» **Try it**: Filter the data for lines with the word "agent" and copy those lines.

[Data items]
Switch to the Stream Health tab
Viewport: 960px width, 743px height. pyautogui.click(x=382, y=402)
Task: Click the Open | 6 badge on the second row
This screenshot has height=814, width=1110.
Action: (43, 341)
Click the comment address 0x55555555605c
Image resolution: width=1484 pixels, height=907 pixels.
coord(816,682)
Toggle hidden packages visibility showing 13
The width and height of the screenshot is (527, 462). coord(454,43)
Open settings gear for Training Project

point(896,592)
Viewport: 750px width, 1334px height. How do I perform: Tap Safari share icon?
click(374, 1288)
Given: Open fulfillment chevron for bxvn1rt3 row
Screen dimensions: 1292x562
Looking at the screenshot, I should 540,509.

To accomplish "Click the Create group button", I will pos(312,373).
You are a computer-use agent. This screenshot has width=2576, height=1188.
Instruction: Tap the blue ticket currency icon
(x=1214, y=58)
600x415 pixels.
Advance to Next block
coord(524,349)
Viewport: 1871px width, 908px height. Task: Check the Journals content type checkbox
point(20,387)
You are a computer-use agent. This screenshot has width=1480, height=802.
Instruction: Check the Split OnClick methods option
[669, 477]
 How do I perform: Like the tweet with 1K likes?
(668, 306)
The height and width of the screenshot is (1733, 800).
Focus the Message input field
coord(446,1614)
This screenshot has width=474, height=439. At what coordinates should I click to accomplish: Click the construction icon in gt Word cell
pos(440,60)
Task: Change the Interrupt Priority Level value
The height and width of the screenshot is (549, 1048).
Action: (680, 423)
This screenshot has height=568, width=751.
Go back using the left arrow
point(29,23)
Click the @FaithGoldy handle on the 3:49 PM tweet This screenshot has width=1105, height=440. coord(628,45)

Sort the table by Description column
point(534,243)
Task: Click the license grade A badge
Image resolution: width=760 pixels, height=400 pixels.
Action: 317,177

» **Completed task**:
You are a computer-use agent. This screenshot has width=2576, height=1188.
You are a computer-use agent. This screenshot has width=1480, height=802.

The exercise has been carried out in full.